Announcing: Ebisu and Ebisu.js

Updated on Fri, 28 Apr 2017 08:48:19 GMT, tagged with ‘tech’.

I am very pleased to announce the release of Ebisu and Ebisu.js!

These are are public-domain software libraries intended to be used by quiz or flashcard apps for intelligent, Bayesian quiz scheduling. They are released under the completely free Unlicense, and can be used anywhere by anyone without any conditions 🎆. The underlying algorithm is based on a principled application of Bayesian statistics, and has many nice features compared to existing scheduling algorithms 😁.

Ebisu is the reference Python implementation (available on PyPI) that is accompanied by detailed mathematical exposition, cool plots, and unit tests that check the math against alternative implementations.

Ebisu.js is the JavaScript port (available on npm). This link has fewer details but does include a couple of interactive visual demos to help understand what the algorithm is doing under the hood—though this understanding is purely educational.

Quiz app authors can use either library, or port the algorithm to another language, and use it as a black box module for handling quiz scheduling. You don’t need a deep understanding of Bayesian statistics or the underlying statistics, but, if you are curious 🤓: the scheduling algorithm places a probability distribution on the recall probability at one specific time, and propagates this distribution through time. In this way, it can (1) predict at any given time the recall probability for any fact that a student has already learned. The algorithm can then (2) update its belief about the recall probability when the student passes or fails a quiz.

This all means you’re not limited to any minimum interval, like one day in Anki—the algorithm might predict a 95% recall probability for one fact, 90% for a second, and 26% for the third, so of course the quiz app should test the student on the third fact. Then, if the student wants to continue reviewing, they can be tested on the second fact—with 90% recall probability—Ebisu can provide on-demand estimates of recall probability for any learned fact, and gracefully handles over-reviewing.

It also handles under-reviewing just fine: there’s no concept of “due date” in Ebisu, just recall probabilities, which are ordinary numbers between 0 (sure to fail) and 1 (sure to pass). If a student skips studying for a few days, each fact still gets a recall probability, which you can sort and review those facts most in danger of being forgotten.

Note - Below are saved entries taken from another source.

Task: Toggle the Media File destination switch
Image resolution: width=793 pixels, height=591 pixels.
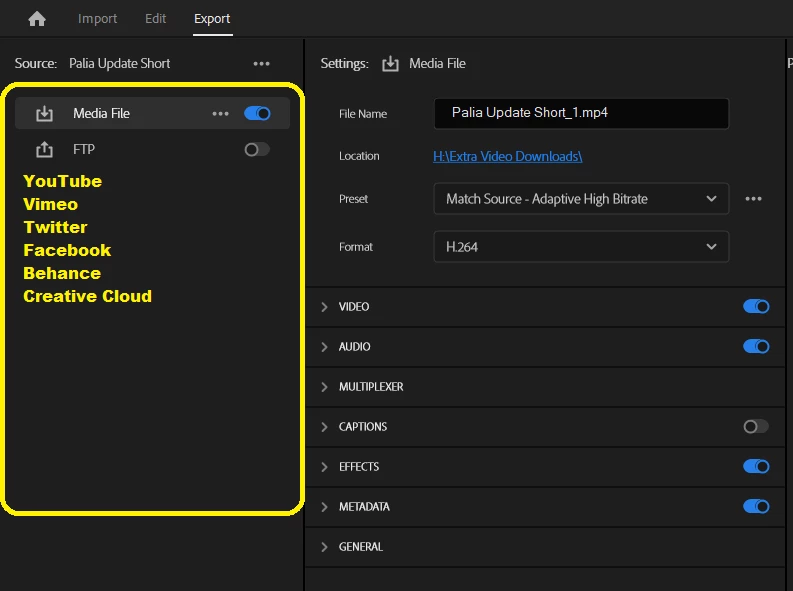Action: click(x=257, y=113)
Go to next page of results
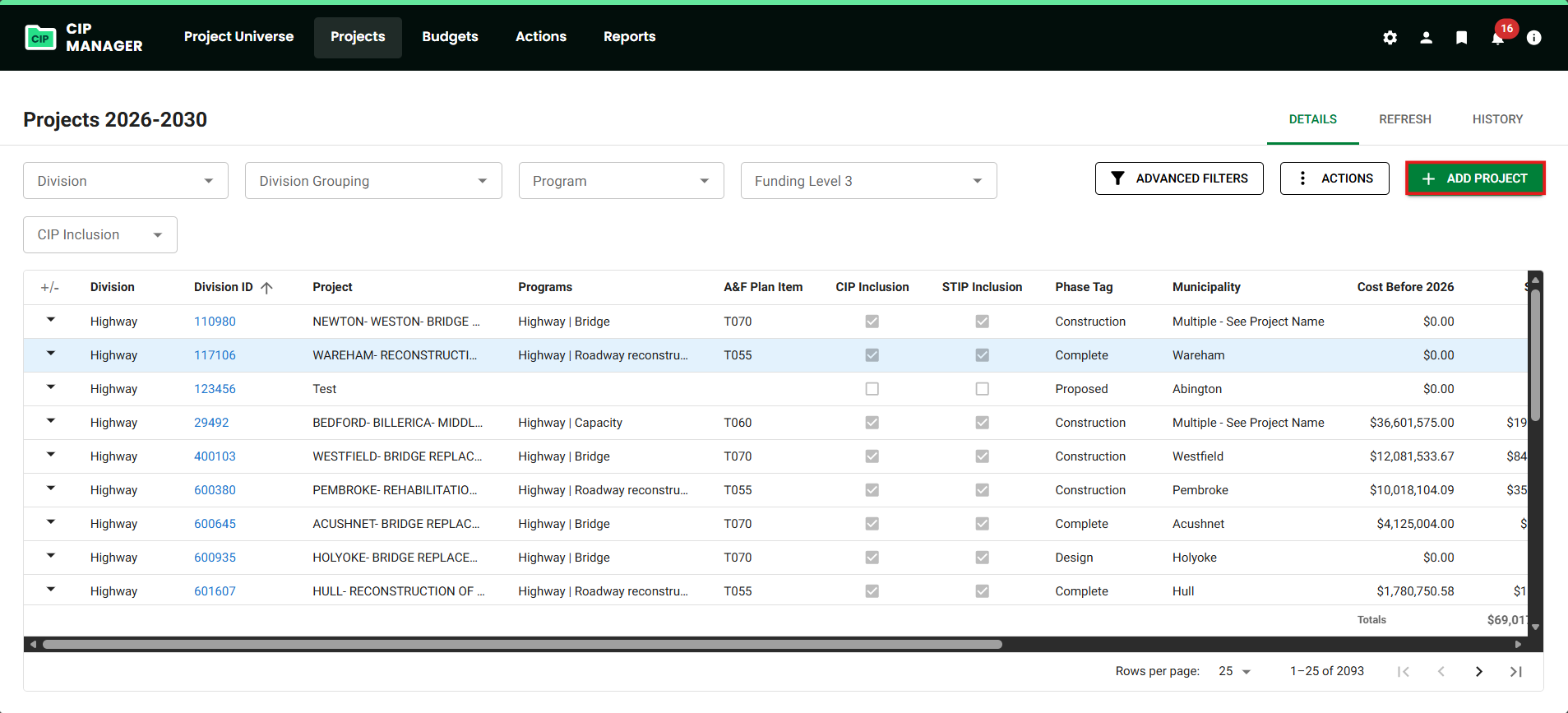This screenshot has height=713, width=1568. pos(1478,672)
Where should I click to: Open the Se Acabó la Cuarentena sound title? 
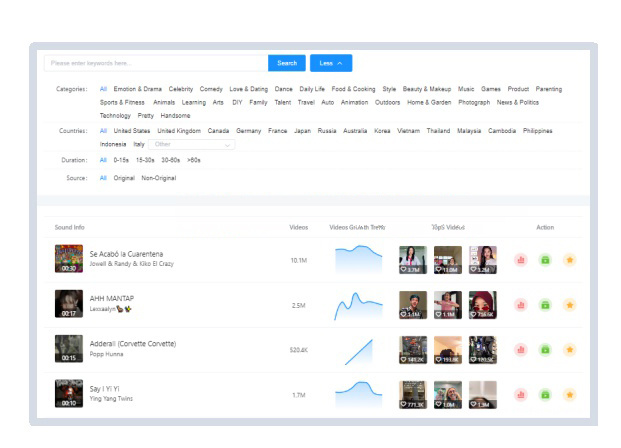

As an extra bonus, Ebisu also elegantly handles “passive reviews”, i.e., those situations where the student is just shown a fact without actively having to provide an answer, and there is no “pass” or “fail”. This is nice because many students sometimes enjoy passive review, and because passive reviews frequently pop up when reviewing a fact made up of multiple sub-facts (like fill-in-the-blank with all blanks but one filled in).

This was a really cool library to design and develop, for a few different reasons.

§1. It filled several pages with probability priors and posteriors, random variable transforms, integrals, and algebraic simplification. I’ll admit: even though I was helped a lot by Wolfram Alpha, and triple-checked the results using different numerical techniques, I was surprised at still being able to do this level of math.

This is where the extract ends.